Sementara saya lagi beredar, kompi jatah saya udah tersedia di ruangan … surpriseeeeee … wiiihhh seneng bangeeettt … ku peluk … ku cium diaaa .. kangeeeenn bangeeett ma kompiiii … *lebay.com*. Walopun blom sesuai dengan janji yang katanya sih mo dikasih kompi baru dengan spesifikasi yang lebih oke, hardisk lebih gede, dengan processor yang lebih canggih (Pa Ago sempet nyebut nama processornya, tapi kok ya lupa lagi, asyik banget dikuping nama tu processor, pokoknya namanya ada lekor-lekornya, n itu lebih tinggi dari pada pentium IV lah … hehhee)

Begitu tuh kompi masuk… dia langsung menjajah setengah ruangan, mpe ga bisa selonjoran kita … padahal ruangan ini dihuni oleh tiga orang, ini baru masuk tiga orang plus 1 kompi aja udah sesek … belom barang-barang yang laennya …. huuuuffffff … Jadi bu Mety mengusulkan, bikin giliran ga masuk aja, hari ini Bu Sari yang ga masuk, besok Bu Mety, lusa saya dan begitu selanjutnya … hehehe … usul gila yang patut dipertimbangkan …

Oh ya … hari ini saya mulai mengajar nih di dua kelas pararel, kelas IV Ibnu Abbas dan Ibnu Sina.
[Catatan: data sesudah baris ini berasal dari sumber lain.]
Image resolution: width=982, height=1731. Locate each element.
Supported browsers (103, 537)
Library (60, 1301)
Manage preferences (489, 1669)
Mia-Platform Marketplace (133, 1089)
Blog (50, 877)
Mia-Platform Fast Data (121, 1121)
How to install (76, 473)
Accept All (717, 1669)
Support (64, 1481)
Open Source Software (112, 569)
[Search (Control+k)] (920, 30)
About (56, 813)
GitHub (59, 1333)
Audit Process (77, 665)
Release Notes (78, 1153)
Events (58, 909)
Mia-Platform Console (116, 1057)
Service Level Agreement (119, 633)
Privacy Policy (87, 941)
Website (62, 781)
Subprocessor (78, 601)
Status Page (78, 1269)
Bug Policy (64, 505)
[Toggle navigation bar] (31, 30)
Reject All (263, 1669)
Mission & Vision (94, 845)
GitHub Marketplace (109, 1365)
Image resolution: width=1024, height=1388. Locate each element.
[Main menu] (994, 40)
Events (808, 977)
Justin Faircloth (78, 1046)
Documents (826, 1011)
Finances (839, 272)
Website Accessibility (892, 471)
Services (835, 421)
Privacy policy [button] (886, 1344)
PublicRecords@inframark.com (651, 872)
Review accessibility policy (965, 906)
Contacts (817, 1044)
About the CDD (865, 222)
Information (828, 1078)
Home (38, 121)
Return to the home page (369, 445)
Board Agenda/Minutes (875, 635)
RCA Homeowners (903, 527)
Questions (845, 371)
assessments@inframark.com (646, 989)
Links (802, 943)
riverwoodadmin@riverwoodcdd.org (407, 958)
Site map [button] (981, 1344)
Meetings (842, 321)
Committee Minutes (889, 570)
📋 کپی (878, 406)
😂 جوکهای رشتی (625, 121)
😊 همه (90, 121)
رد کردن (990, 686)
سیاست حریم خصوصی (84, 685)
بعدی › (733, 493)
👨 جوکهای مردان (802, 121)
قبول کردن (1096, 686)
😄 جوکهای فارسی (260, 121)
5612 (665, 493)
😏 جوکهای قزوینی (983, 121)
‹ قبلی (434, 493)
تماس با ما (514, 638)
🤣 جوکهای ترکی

Tapi ada yang aneh ketika aku berjalan menuju kelas, tiba-tiba aku dihinggapi kebingungan mendadak … dimanakah letak kelas-kelas ituh??? Hadooohhh … aku tidak mengenali lagi selasar-selasar inih, tidak mengenali lagi kelas-kelas inih, tidak mengenali lagi murid-murid inih … lebaaiiiiiii … hehehe … maklum tahun ajaran baru, ada perubahan letak kelas dan rotasi murid serta guru … setelah beberapa kali salah masuk kelas, akhirnya ketemu juga kelas yang dimaksud.

Berhubung lab komputernya belum siap pakai, maka terpaksa aku harus masuk kelas … bercuap-cuap sedikit … kemudian … kasih tugas, tugasnya adalah … menuliskan catatan harian, cerdas bukan buatan … ternyata kekederan di jalan tadi masih juga menyelubungiku … karenanya aku tidak bisa membedakan antara pelajaran TIK dengan Bahasa Indonesia … ckckckcck. Dan diantara catatan-catatan itu aku menemukan kalimat ini :

Selasa, 21 Juli 2009

Hari ini aku senang, aku belajar yang sangat banyak. Jam ini aku belajar TIK sama Bu Siska yang orangnya tegas. Tapi tegas itu untuk mendidik anak muridnya loh …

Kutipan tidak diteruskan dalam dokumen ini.